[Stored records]
-*-

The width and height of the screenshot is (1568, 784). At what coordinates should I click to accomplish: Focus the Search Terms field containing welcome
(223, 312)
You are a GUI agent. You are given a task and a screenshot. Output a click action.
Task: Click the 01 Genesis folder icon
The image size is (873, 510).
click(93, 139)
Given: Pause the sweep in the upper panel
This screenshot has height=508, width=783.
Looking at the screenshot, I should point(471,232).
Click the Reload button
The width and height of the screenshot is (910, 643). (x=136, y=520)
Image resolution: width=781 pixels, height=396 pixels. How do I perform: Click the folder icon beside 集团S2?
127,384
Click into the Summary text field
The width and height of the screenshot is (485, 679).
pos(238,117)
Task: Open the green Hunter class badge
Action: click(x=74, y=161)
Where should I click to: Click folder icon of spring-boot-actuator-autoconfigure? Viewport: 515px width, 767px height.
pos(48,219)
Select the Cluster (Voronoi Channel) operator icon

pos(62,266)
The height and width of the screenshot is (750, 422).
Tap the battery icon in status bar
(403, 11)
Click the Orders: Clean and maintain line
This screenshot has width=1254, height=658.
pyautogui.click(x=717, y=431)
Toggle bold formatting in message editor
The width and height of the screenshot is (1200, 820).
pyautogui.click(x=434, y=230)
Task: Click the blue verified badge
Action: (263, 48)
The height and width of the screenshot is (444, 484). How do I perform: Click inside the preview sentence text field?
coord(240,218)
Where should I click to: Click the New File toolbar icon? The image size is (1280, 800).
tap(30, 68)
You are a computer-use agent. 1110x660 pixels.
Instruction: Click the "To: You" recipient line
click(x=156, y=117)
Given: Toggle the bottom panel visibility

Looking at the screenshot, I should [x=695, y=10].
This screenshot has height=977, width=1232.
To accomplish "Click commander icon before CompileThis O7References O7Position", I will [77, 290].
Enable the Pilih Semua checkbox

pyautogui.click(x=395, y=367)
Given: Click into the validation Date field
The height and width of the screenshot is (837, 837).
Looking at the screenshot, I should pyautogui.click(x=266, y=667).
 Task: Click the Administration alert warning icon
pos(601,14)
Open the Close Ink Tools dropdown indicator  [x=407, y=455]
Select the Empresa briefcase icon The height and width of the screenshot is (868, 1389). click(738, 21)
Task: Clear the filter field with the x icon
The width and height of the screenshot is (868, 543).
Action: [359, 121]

-*-

Output the lines of the records above exactly as they appear, from the line containing "Select the Cluster" through the line containing "Select the Empresa".

Select the Cluster (Voronoi Channel) operator icon

pos(62,266)
The height and width of the screenshot is (750, 422).
Tap the battery icon in status bar
(403, 11)
Click the Orders: Clean and maintain line
This screenshot has width=1254, height=658.
pyautogui.click(x=717, y=431)
Toggle bold formatting in message editor
The width and height of the screenshot is (1200, 820).
pyautogui.click(x=434, y=230)
Task: Click the blue verified badge
Action: (263, 48)
The height and width of the screenshot is (444, 484). How do I perform: Click inside the preview sentence text field?
coord(240,218)
Where should I click to: Click the New File toolbar icon? The image size is (1280, 800).
tap(30, 68)
You are a computer-use agent. 1110x660 pixels.
Instruction: Click the "To: You" recipient line
click(x=156, y=117)
Given: Toggle the bottom panel visibility

Looking at the screenshot, I should [x=695, y=10].
This screenshot has height=977, width=1232.
To accomplish "Click commander icon before CompileThis O7References O7Position", I will [77, 290].
Enable the Pilih Semua checkbox

pyautogui.click(x=395, y=367)
Given: Click into the validation Date field
The height and width of the screenshot is (837, 837).
Looking at the screenshot, I should pyautogui.click(x=266, y=667).
 Task: Click the Administration alert warning icon
pos(601,14)
Open the Close Ink Tools dropdown indicator  [x=407, y=455]
Select the Empresa briefcase icon The height and width of the screenshot is (868, 1389). click(738, 21)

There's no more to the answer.